Problem to work on
For each line below that contains the word "will", make a copy.

The data
-- -- --

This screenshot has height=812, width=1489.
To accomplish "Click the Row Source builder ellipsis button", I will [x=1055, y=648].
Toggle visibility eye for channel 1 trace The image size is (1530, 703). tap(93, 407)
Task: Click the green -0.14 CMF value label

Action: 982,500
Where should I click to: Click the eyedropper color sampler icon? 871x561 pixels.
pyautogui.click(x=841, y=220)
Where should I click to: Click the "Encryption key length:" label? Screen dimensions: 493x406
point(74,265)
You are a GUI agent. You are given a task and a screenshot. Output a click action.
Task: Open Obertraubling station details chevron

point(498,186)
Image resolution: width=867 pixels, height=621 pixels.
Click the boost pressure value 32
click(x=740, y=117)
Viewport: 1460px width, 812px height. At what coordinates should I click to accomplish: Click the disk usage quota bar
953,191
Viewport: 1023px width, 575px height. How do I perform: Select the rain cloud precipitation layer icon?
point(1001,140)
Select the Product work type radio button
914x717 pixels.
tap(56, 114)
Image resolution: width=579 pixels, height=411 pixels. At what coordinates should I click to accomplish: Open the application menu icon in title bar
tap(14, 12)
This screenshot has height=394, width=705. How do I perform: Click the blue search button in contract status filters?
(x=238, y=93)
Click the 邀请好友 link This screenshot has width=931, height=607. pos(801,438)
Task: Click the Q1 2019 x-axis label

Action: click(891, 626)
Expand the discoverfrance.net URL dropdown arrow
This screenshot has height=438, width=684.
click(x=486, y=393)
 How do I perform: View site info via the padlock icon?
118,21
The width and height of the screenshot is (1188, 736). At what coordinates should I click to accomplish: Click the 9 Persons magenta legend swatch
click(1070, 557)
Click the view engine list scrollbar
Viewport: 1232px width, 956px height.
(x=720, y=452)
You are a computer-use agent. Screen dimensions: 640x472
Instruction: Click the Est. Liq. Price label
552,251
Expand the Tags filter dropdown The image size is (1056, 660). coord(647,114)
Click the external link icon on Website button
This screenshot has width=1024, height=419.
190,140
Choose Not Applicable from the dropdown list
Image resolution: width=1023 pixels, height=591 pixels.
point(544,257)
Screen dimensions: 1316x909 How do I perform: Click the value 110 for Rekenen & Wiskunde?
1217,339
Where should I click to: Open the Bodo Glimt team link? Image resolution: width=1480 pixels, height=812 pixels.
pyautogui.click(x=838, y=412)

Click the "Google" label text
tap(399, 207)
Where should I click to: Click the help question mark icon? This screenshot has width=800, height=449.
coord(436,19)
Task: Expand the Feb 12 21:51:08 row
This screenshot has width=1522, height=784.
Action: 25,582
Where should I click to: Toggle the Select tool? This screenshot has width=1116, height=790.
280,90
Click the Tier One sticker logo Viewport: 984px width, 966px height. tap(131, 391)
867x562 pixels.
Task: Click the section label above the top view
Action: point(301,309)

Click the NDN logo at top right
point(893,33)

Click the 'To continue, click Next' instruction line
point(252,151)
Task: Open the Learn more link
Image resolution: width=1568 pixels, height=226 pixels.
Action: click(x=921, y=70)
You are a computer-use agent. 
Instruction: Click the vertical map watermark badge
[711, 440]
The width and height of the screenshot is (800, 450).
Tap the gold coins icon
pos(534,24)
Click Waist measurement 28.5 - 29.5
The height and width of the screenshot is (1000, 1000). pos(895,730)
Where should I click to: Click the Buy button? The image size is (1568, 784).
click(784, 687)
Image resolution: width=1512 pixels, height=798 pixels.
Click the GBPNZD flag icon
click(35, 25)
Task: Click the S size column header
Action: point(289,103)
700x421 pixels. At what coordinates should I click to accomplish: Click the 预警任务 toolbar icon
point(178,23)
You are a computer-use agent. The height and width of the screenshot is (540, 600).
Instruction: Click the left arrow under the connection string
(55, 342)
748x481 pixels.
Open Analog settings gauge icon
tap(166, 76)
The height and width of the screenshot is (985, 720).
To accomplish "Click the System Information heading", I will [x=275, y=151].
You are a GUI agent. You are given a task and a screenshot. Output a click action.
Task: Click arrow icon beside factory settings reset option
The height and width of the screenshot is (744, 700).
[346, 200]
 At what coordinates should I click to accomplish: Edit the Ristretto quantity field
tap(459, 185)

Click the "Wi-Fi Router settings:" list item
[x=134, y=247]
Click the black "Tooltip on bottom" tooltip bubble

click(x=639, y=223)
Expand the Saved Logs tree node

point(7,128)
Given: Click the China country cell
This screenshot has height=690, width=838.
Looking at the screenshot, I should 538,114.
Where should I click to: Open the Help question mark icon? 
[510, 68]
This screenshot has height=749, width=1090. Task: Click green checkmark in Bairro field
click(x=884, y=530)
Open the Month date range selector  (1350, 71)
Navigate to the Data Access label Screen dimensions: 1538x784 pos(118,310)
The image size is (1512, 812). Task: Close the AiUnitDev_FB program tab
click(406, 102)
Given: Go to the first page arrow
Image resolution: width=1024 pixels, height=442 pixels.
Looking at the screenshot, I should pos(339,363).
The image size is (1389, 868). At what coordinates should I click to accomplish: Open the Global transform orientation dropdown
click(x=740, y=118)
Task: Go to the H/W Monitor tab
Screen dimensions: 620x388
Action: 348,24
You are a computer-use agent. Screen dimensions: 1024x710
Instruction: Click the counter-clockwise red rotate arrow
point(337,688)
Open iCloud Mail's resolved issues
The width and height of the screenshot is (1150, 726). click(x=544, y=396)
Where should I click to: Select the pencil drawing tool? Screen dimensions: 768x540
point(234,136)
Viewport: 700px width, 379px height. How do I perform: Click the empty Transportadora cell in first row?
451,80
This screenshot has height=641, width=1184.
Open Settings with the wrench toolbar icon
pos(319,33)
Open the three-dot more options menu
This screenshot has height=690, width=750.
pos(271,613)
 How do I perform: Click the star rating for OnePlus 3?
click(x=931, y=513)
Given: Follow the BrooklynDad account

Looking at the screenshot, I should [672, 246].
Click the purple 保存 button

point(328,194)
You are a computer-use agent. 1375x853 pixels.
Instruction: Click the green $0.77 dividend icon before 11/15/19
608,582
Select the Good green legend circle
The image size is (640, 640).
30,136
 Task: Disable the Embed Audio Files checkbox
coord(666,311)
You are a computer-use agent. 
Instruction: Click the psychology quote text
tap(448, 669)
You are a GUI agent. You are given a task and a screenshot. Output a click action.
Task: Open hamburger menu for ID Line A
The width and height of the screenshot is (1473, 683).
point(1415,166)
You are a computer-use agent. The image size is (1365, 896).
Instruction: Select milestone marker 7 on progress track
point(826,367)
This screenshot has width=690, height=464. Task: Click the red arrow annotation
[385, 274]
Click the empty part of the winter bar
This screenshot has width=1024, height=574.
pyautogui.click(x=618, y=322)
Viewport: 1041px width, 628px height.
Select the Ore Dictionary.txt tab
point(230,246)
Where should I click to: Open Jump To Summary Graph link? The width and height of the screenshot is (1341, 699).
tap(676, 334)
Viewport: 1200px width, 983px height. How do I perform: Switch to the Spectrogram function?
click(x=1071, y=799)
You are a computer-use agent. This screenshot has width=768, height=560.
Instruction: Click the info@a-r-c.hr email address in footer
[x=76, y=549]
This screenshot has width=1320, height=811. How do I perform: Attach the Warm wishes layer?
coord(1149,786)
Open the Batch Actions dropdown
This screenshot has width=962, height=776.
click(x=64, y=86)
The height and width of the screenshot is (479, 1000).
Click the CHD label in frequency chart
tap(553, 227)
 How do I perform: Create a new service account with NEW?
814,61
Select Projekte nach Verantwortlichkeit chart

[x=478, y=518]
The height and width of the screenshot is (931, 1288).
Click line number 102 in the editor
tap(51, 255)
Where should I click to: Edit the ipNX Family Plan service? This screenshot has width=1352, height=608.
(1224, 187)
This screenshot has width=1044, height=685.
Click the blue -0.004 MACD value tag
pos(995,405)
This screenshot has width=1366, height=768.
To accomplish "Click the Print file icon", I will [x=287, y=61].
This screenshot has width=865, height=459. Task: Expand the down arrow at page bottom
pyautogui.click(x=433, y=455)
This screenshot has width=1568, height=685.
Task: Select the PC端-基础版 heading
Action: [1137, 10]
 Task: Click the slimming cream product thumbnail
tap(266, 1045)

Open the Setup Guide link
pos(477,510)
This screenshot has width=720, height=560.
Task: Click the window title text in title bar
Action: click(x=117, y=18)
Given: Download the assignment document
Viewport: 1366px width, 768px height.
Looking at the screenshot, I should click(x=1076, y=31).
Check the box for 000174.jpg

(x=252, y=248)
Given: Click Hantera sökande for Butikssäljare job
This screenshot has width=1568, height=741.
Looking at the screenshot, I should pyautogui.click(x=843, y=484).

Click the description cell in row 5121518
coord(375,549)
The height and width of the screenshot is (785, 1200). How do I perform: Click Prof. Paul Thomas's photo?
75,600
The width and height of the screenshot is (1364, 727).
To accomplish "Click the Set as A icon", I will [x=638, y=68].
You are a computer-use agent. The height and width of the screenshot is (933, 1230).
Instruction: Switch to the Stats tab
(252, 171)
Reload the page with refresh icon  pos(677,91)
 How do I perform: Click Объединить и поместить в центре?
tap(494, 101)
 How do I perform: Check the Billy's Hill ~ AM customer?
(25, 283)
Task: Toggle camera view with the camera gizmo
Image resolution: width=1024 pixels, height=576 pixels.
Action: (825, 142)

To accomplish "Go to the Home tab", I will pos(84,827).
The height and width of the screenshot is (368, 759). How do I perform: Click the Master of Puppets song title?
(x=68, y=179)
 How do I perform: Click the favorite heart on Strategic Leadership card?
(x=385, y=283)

-- -- --

Response
To accomplish "Click the Row Source builder ellipsis button", I will [x=1055, y=648].
To accomplish "Click the System Information heading", I will [x=275, y=151].
To accomplish "Click the Print file icon", I will [x=287, y=61].
To accomplish "Click the Set as A icon", I will [x=638, y=68].
To accomplish "Go to the Home tab", I will pos(84,827).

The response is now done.